Oh another thing you might want to watch out for: for feedback (sound on sound) you might want to insert [dcblock] ops to make sure your signal isn't running out of headroom due to any DC accumulation. You can put them right after the [wave], or right before the [poke]s.
You have clippers at the end, which can distort nastily. Try replacing with [tanh] for a softer clip? It will make the output a bit quieter initially, but if any signals are too hot they will distort in a much more pleasant way than [clip].
The calculation of [s clock] is a little odd. You have an accum that then goes into a fract, which will give you something like phasor from 0 to 1. But then this goes through an oopsy.ctrl.smooth3, which will turn the ramp into a smoothed ramp. That means at the end of each ramp loop, instead of jumping from 1 to 0 you'll get a smoothed curve from 1 to 0, which will sound like a fast rewind. I'm not sure that's what you want. I'm also not sure what the sample & hold is doing, but that's also going to be curved in a similar way.
Generally, you want to apply the smoothing to the param inputs directly and then use the smoothed values, i.e. don't use things like [* cv2], but route the [param cv2] to [oopsy.ctrl.smooth3] and then use that to feed into a [* ].
And for the ramp itself, to try to maintain a continuous ramp, you might want to place the accum+fract near the end (or just use a phasor). Again, things that work in Max (where math is 64-bit and signals have no noise) might not work on Daisy (where math is 32-bit and inputs always have noise).
Other tips:
The gate1 circuit to turn writing off should have the else-case as -1, so that it doesn't keep rewriting the 0th index of the data. Just hook up a [-1] object to the 3rd inlet of the [?].

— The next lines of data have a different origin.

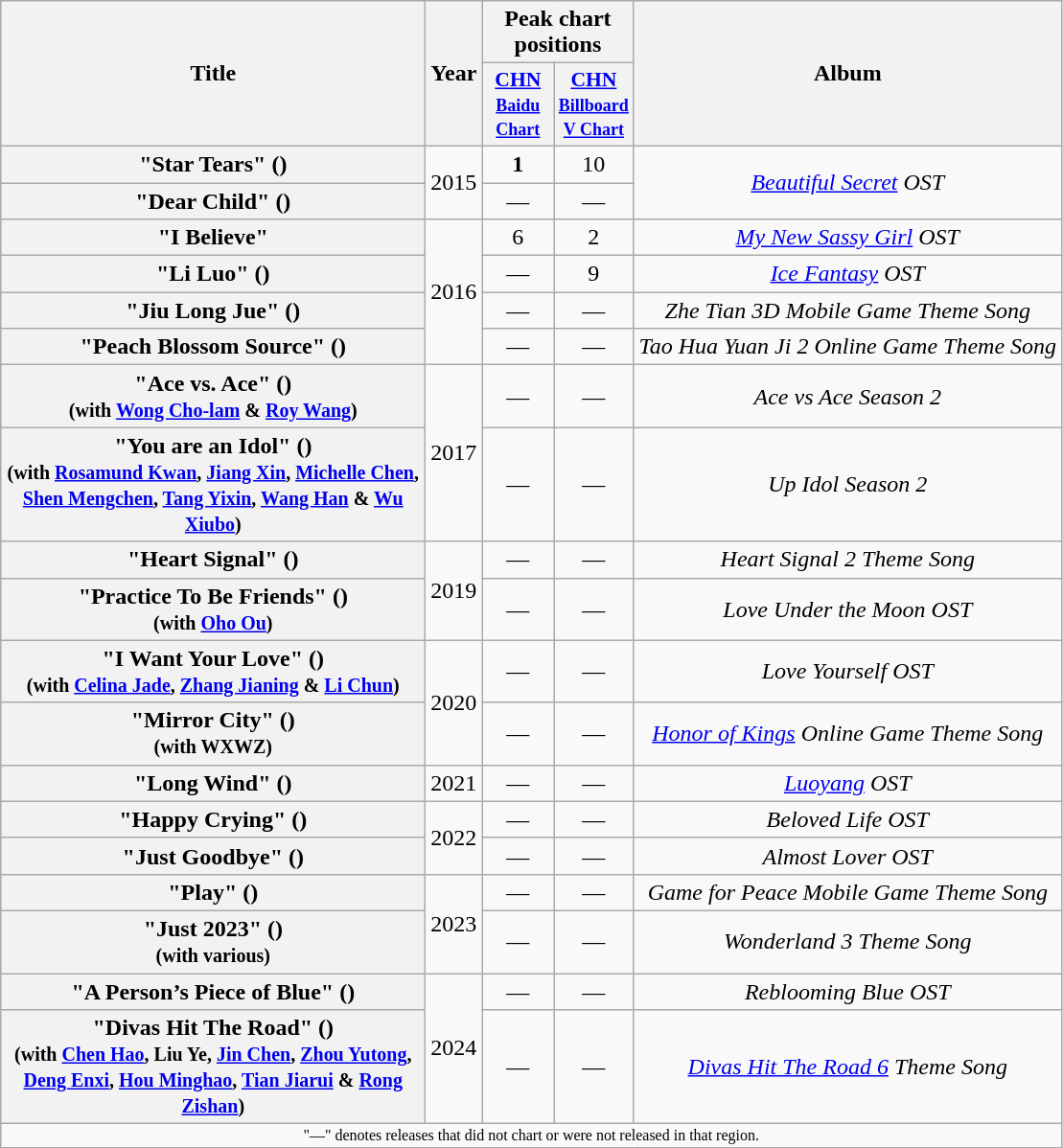
"Happy Crying" () (213, 820)
"—" denotes releases that did not chart or were not released in that region. (531, 1136)
Luoyang OST (847, 783)
"Heart Signal" () (213, 560)
CHNBaidu Chart (518, 105)
9 (594, 274)
"Dear Child" () (213, 200)
Peak chart positions (558, 33)
10 (594, 164)
Almost Lover OST (847, 856)
"Play" () (213, 892)
"Divas Hit The Road" () (with Chen Hao, Liu Ye, Jin Chen, Zhou Yutong, Deng Enxi, Hou Minghao, Tian Jiarui & Rong Zishan) (213, 1068)
2024 (454, 1049)
"Just 2023" ()(with various) (213, 941)
Game for Peace Mobile Game Theme Song (847, 892)
"You are an Idol" () (with Rosamund Kwan, Jiang Xin, Michelle Chen, Shen Mengchen, Tang Yixin, Wang Han & Wu Xiubo) (213, 485)
"A Person’s Piece of Blue" () (213, 992)
Tao Hua Yuan Ji 2 Online Game Theme Song (847, 347)
Up Idol Season 2 (847, 485)
"Star Tears" () (213, 164)
Ace vs Ace Season 2 (847, 397)
2020 (454, 703)
"Li Luo" () (213, 274)
Honor of Kings Online Game Theme Song (847, 734)
Heart Signal 2 Theme Song (847, 560)
"Ace vs. Ace" ()(with Wong Cho-lam & Roy Wang) (213, 397)
Love Yourself OST (847, 671)
2019 (454, 590)
Beloved Life OST (847, 820)
6 (518, 238)
"Peach Blossom Source" () (213, 347)
Beautiful Secret OST (847, 182)
"Long Wind" () (213, 783)
Title (213, 74)
2015 (454, 182)
Year (454, 74)
"Jiu Long Jue" () (213, 311)
2021 (454, 783)
2017 (454, 453)
2 (594, 238)
Divas Hit The Road 6 Theme Song (847, 1068)
"Practice To Be Friends" () (with Oho Ou) (213, 610)
Zhe Tian 3D Mobile Game Theme Song (847, 311)
"Just Goodbye" () (213, 856)
Album (847, 74)
Ice Fantasy OST (847, 274)
"I Want Your Love" ()(with Celina Jade, Zhang Jianing & Li Chun) (213, 671)
2022 (454, 838)
Love Under the Moon OST (847, 610)
My New Sassy Girl OST (847, 238)
1 (518, 164)
"Mirror City" ()(with WXWZ) (213, 734)
Wonderland 3 Theme Song (847, 941)
Reblooming Blue OST (847, 992)
"I Believe" (213, 238)
2023 (454, 924)
CHNBillboard V Chart (594, 105)
2016 (454, 292)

Btw you can instead say [data samplerate*10 2] which will mean it still works even if you change the samplerate.
Hi Graham
Thanks so much for the time to look through my patch and give me those notes, that was extremely helpful and I think you were able to get to the root of the problem! Seems to be related to the fact that I couldn't get the Oopsy control objects in between those [/cv2] [*cv2] without separating the math operators from the param like you mentioned ---I made the other changes you mentioned as well and it works properly on the daisy now :) the only thing is that the tape flutter sounds from moving the knobs with oopsy.ctrl.smooth2 or oopsy.ctrl.smooth3 in front of the params are still pretty intense, and without those objects I suffer from the same noise issue I originally had. Any other suggestions for a less intense effect while still mitigating noise? Thanks again! Here is the patch cleaned up and labeled so you can see the changes made:
Glad that helped!
Yeah it's tricky -- modulating delay time is one of the things that reveals microfluctuations the most. If you think about it, modulating a delay is like doing a pitch shift, and our ears are incredibly sensitive to pitch changes. The shift is based on the rate-of-change of the control parameter, so even a very tiny bit of deviation can cause an audible result. On top of that, your parameter is modulating a multiplier against the entire range of the delay line -- 10 seconds on one knob -- which is a huge range!
You can look into a few different things to keep this under more control. You could consider having fine & coarse tuning options, with different filtering on each. You could consider quantizing the coarse tuning. You could look into different kinds of smoothing filters, such as a cascaded moving average, that might result in steadier output.